The records START
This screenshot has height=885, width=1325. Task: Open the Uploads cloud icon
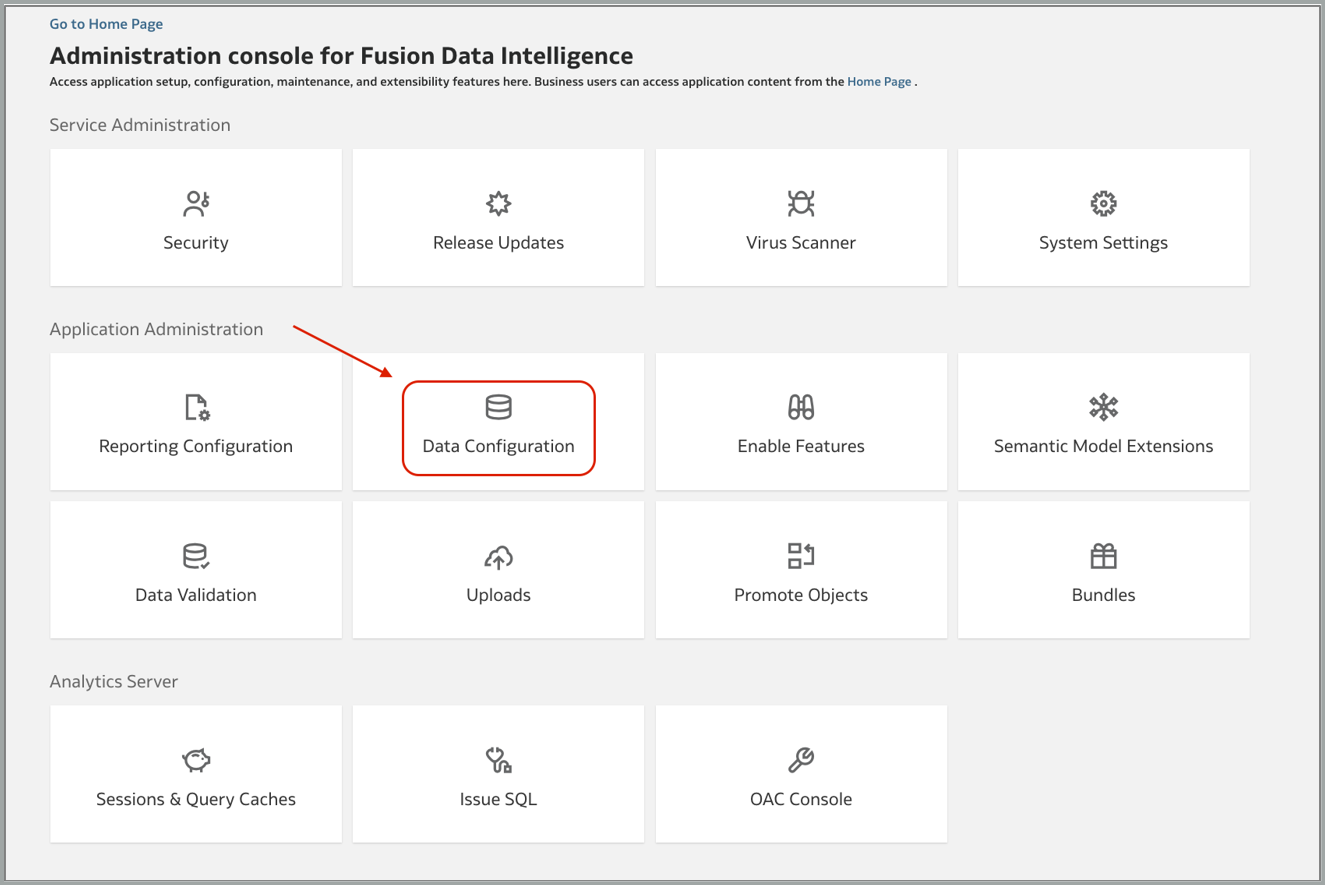click(x=498, y=556)
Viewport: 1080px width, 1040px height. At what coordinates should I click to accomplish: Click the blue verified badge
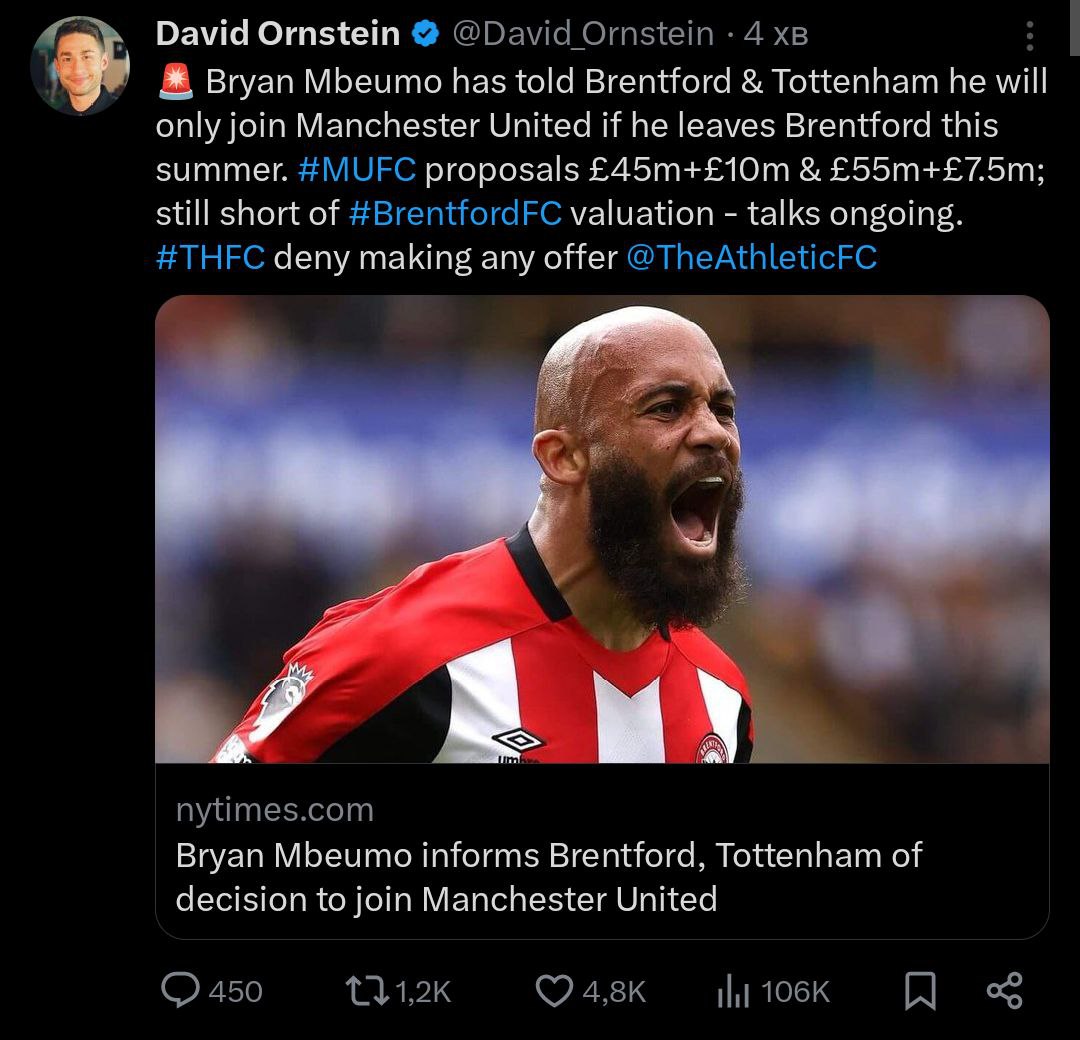tap(426, 34)
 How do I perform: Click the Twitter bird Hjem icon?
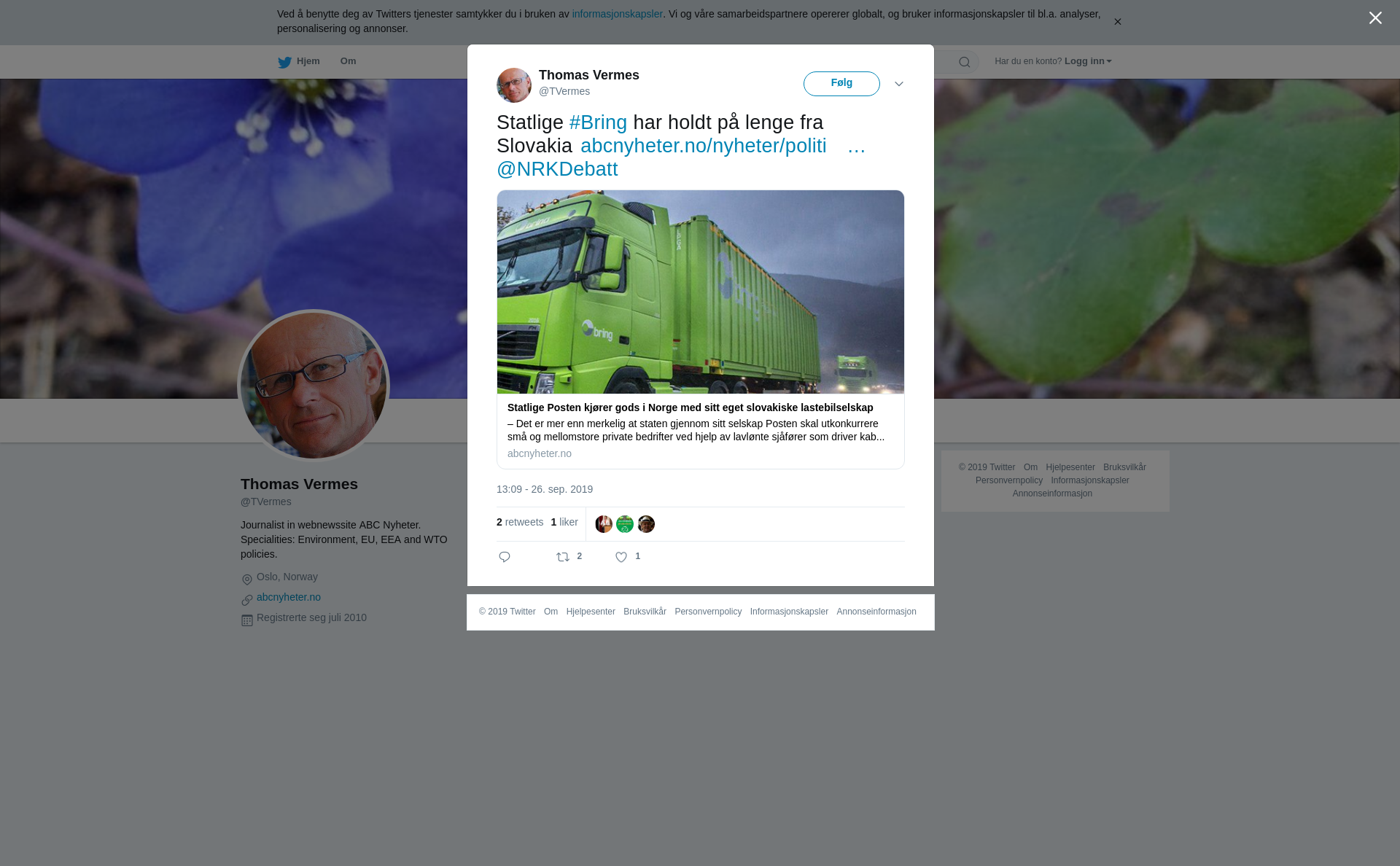point(284,62)
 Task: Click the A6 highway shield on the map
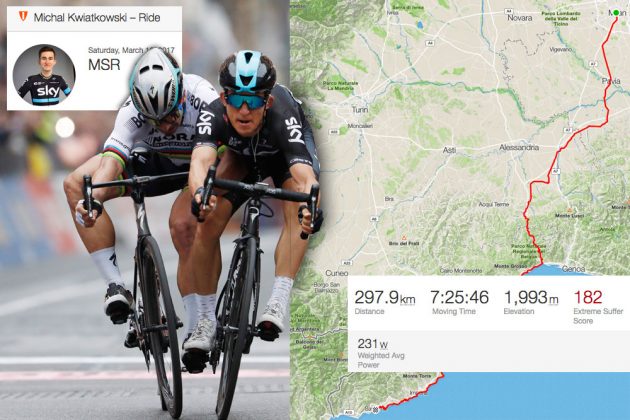point(374,219)
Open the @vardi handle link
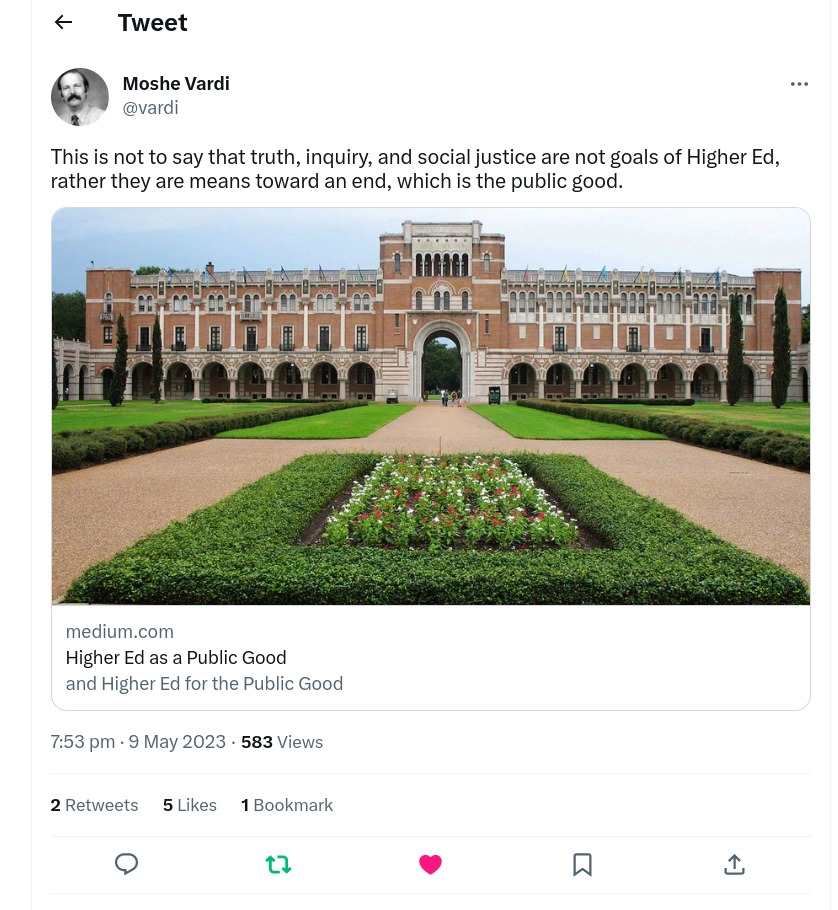Screen dimensions: 838x910 coord(150,108)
The records END
What to do:
What is wanted is a word-for-word restatement of the entries, without their images.

Task response:
This screenshot has height=885, width=1325. Task: Open the Uploads cloud icon
click(x=498, y=556)
Viewport: 1080px width, 1040px height. At what coordinates should I click to accomplish: Click the blue verified badge
tap(426, 34)
 How do I perform: Click the Twitter bird Hjem icon?
point(284,62)
 Task: Click the A6 highway shield on the map
point(374,219)
Open the @vardi handle link
Screen dimensions: 838x910 coord(150,108)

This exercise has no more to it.